Prompt: Extract each line of the items below that contains the word "menu", treating uppercase and lowercase as different.

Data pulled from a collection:
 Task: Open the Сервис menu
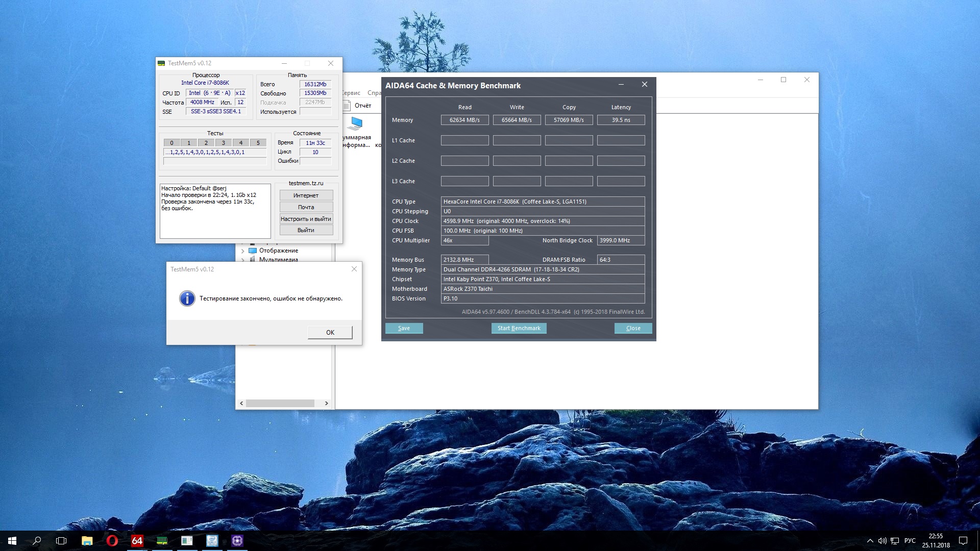pos(351,93)

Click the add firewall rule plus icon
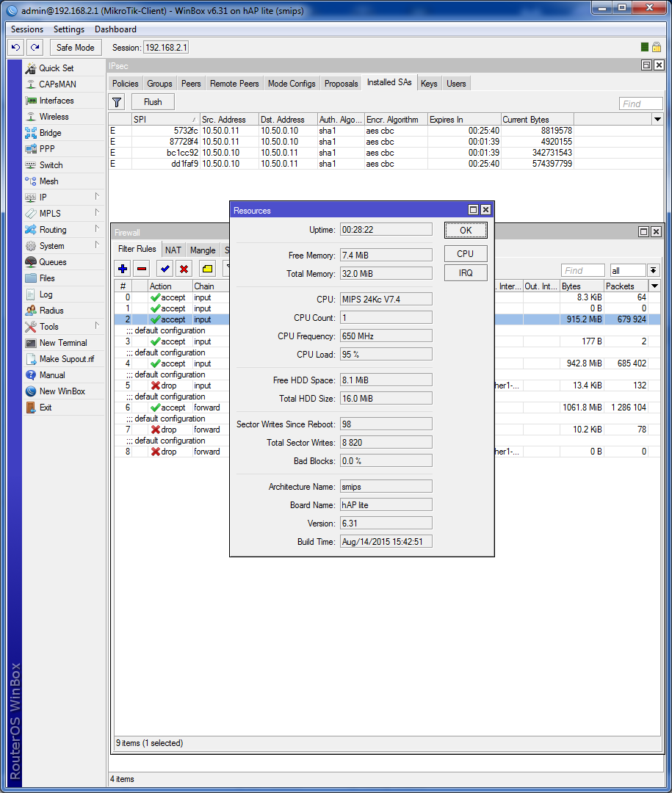tap(123, 269)
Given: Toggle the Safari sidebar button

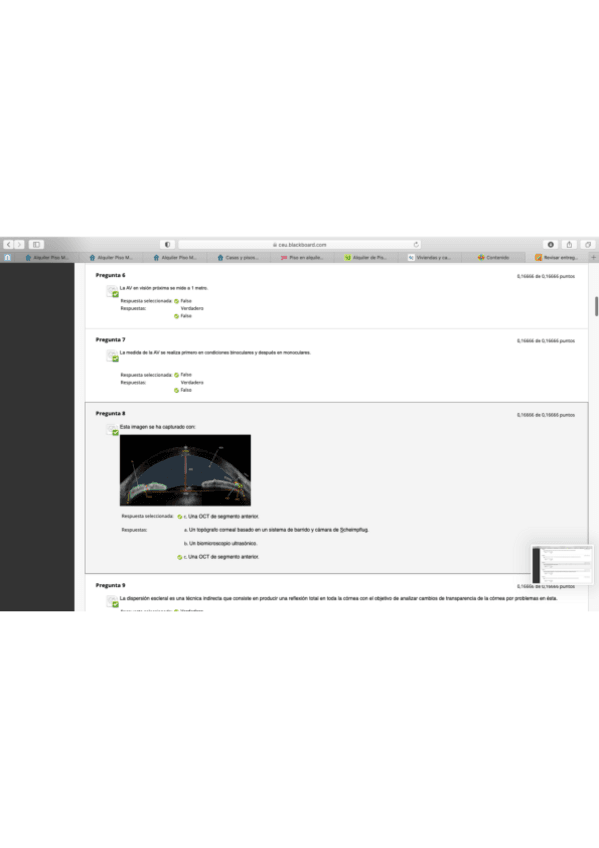Looking at the screenshot, I should coord(36,244).
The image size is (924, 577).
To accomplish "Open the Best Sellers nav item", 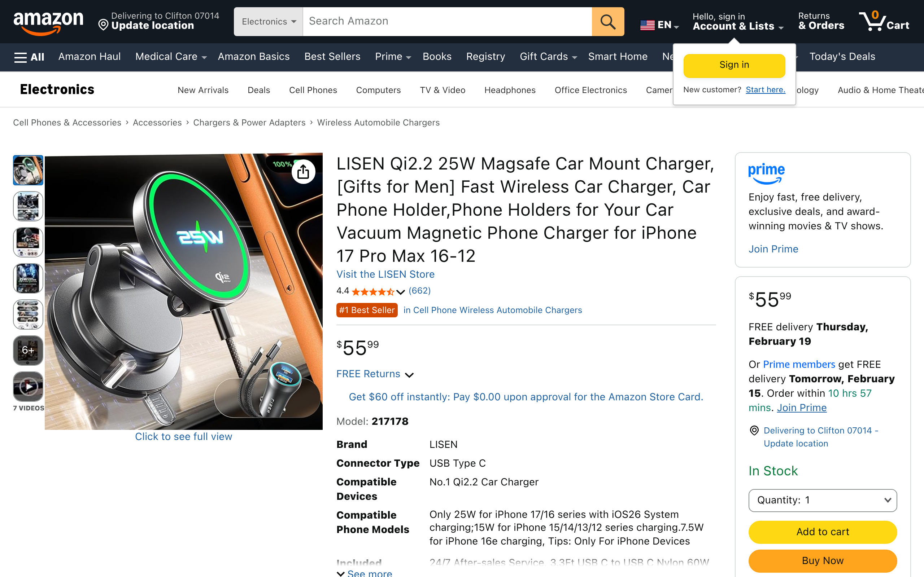I will pyautogui.click(x=332, y=57).
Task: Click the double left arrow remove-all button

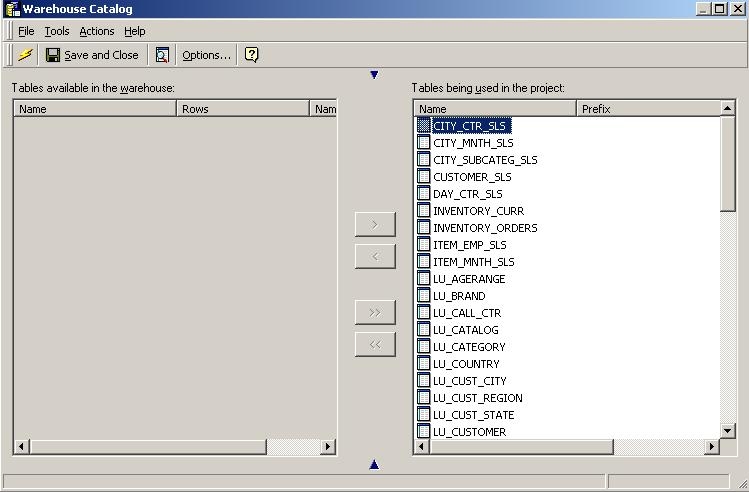Action: 375,344
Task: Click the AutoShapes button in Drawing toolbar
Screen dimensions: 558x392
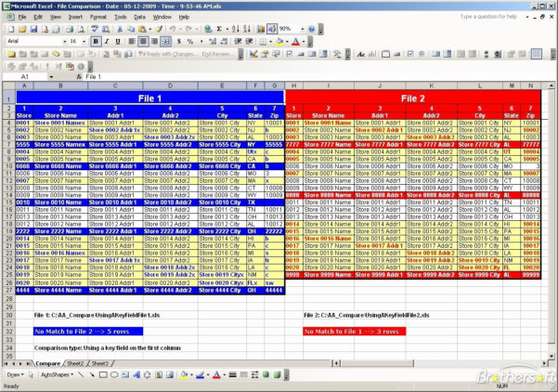Action: pos(58,374)
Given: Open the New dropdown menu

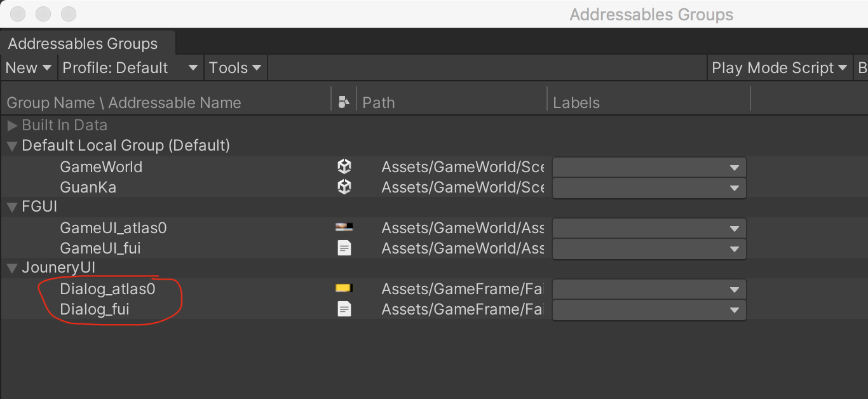Looking at the screenshot, I should 29,68.
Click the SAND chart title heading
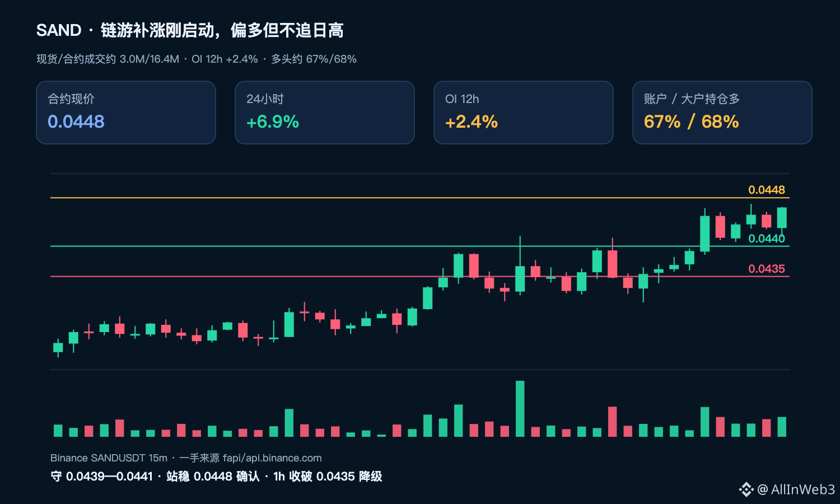 coord(190,30)
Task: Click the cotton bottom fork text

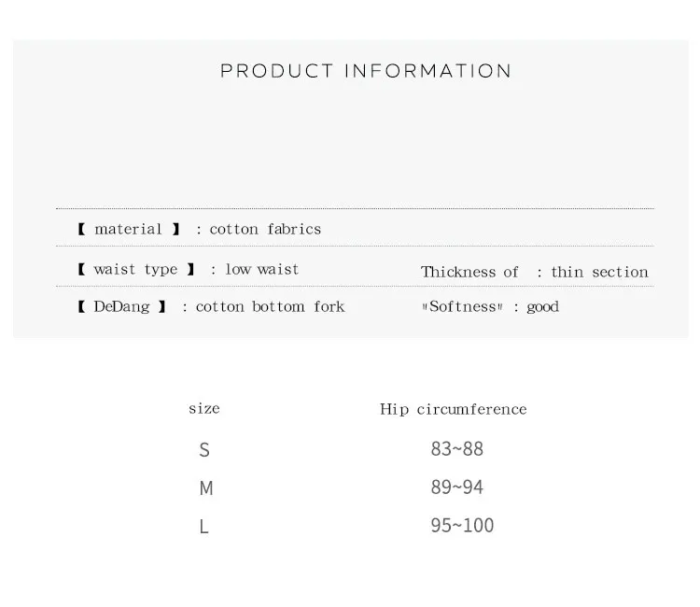Action: (270, 306)
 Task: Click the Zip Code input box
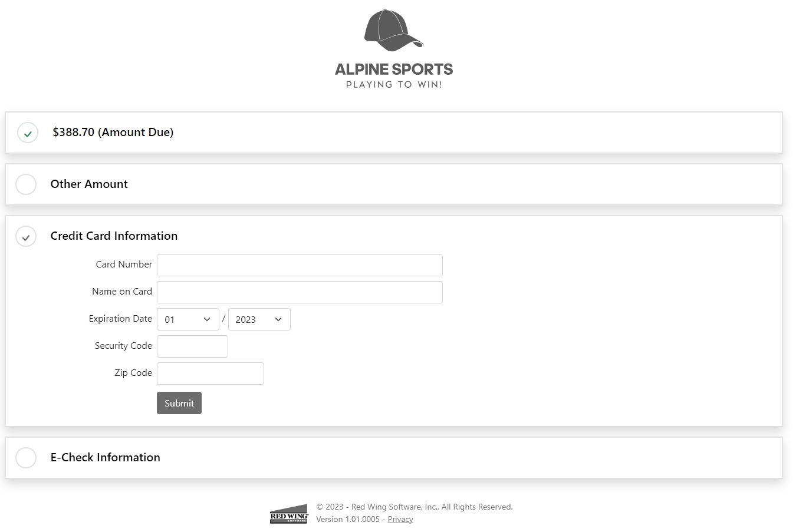tap(210, 374)
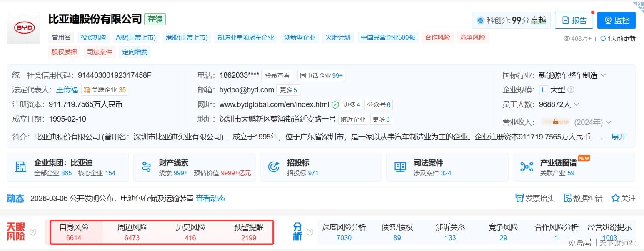
Task: Select the 历史风险 risk tab
Action: tap(190, 232)
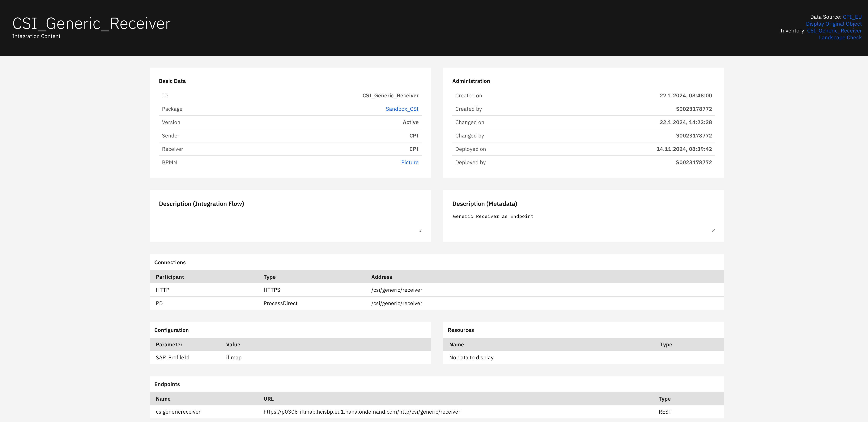Click the Landscape Check link
868x422 pixels.
[x=840, y=38]
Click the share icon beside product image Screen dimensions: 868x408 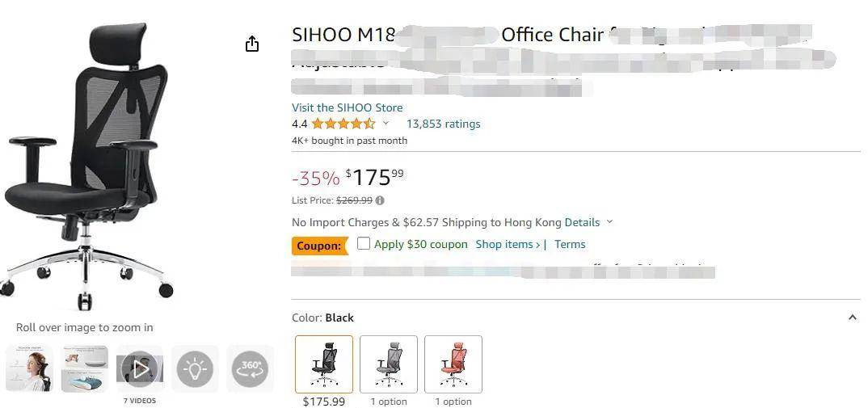click(252, 44)
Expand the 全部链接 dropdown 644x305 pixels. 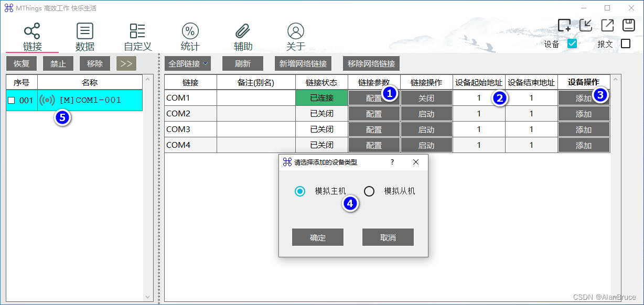click(x=187, y=64)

Task result:
 Task: Open the Сервис menu
Given: Open the New dropdown menu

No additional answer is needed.